Вместо ответа она закатила ему звонкую оплеуху.
– Это мне ничего не объясняет, – заметил Уленшпигель.
Она заплакала навзрыд.
– Неле, – сказал он, – разве теперь принято ставить фонтаны на окраинах?
– Уйди! – сказала она.
– Как же я могу уйти от тебя, девочка, когда ты плачешь, не осушая глаз?
– И вовсе я не девочка, и вовсе я не плачу! – отрезала Неле.
– Нет, нет, ты не плачешь – у тебя вода льется из глаз.
– Уйдешь ты или нет? – спросила она.
– Не уйду, – отвечал он.
Она дрожащими руками теребила свой мокрый от слез передник.
– Неле, – снова обратился к ней Уленшпигель, – скоро распогодится?
Он смотрел на нее с доброй-доброй улыбкой.
– А тебе что? – спросила она.
– А то, что когда погода хорошая, то слезы не текут, – отвечал Уленшпигель.
– Ступай к своей красавице в парчовом платье – ее и весели, – сказала она.
Но Уленшпигель запел:
Если милая заплачет,
Сердце рвется у меня,
Смех ее подобен меду,
Слезы милой – жемчуга.
Как она мне дорога!
За ее здоровье выпить
Я лувенского хочу,
За ее здоровье выпить,
Если Неле улыбнется.[47]
– Подлый ты человек! – сказала она. – Еще насмехаешься надо мной!

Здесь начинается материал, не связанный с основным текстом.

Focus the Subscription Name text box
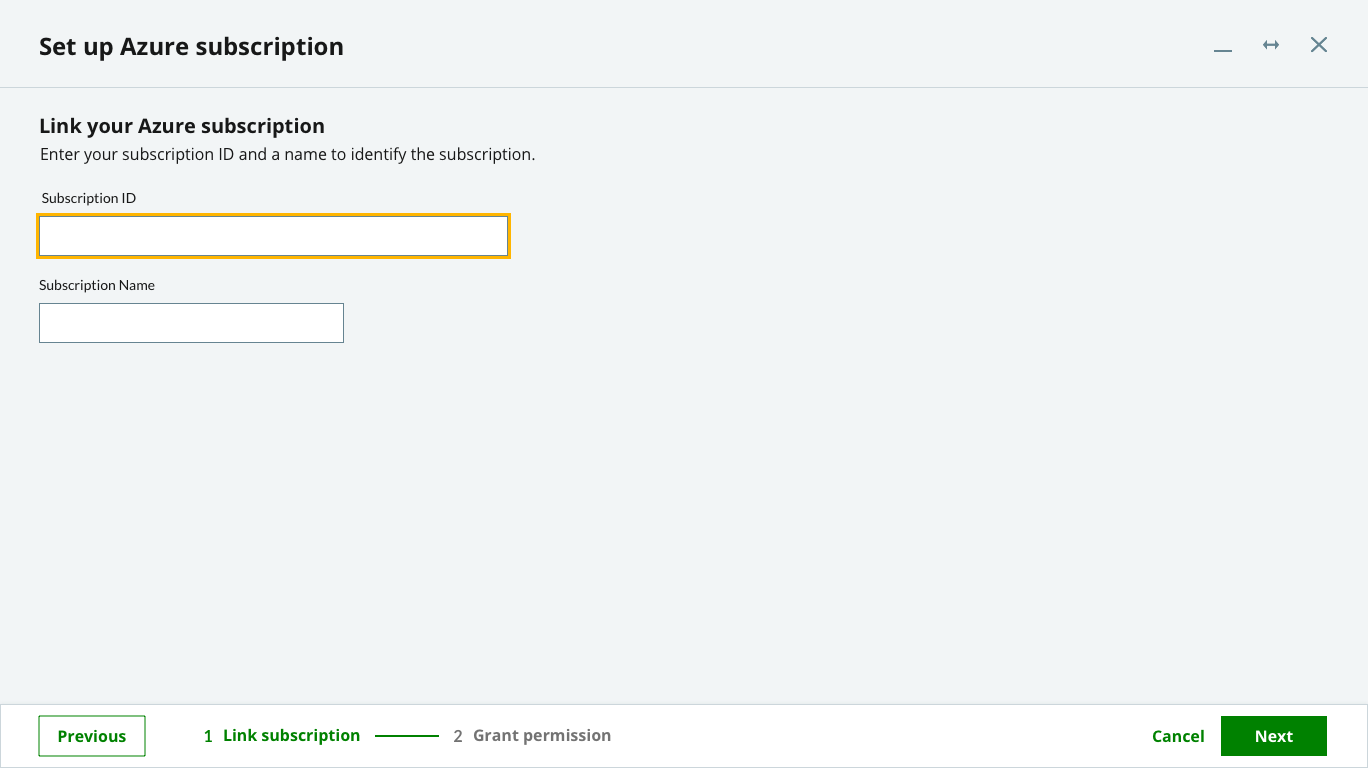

– Нет, Неле, – возразил Уленшпигель, – я человек, но не подлый: у нашего почтенного рода – рода старшин – есть герб, и на нем, на поле цвета bruinbier’a, изображены три серебряные кружки. А скажи, пожалуйста, Неле, неужто во Фландрии кто сеет поцелуи, тот пожинает затрещины?
– Я с тобой не разговариваю, – объявила Неле.

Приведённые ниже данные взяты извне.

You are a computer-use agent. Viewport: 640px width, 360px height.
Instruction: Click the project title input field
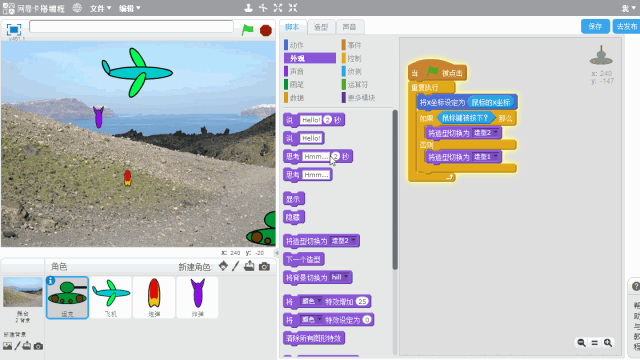pos(131,27)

– Не разговариваешь, а сама раскрываешь рот и говоришь.
– Это потому, что я на тебя зла, – призналась Неле.
Уленшпигель слегка толкнул ее локтем в бок и сказал:
– Поцелуй злючку – невзлюбит, дай тычка – приголубит. А ну, девчурка, я ж тебе дал тычка – приголубь меня!
Неле обернулась. Он раскрыл объятия – все еще плача, она кинулась к нему на шею и сказала:
– Ты больше не пойдешь туда, Тиль?
Но он ничего ей не ответил – ему было не до того: он сжимал ее дрожащие пальчики и осушал губами крупные капли горючих слез, ливнем хлынувших у нее из глаз.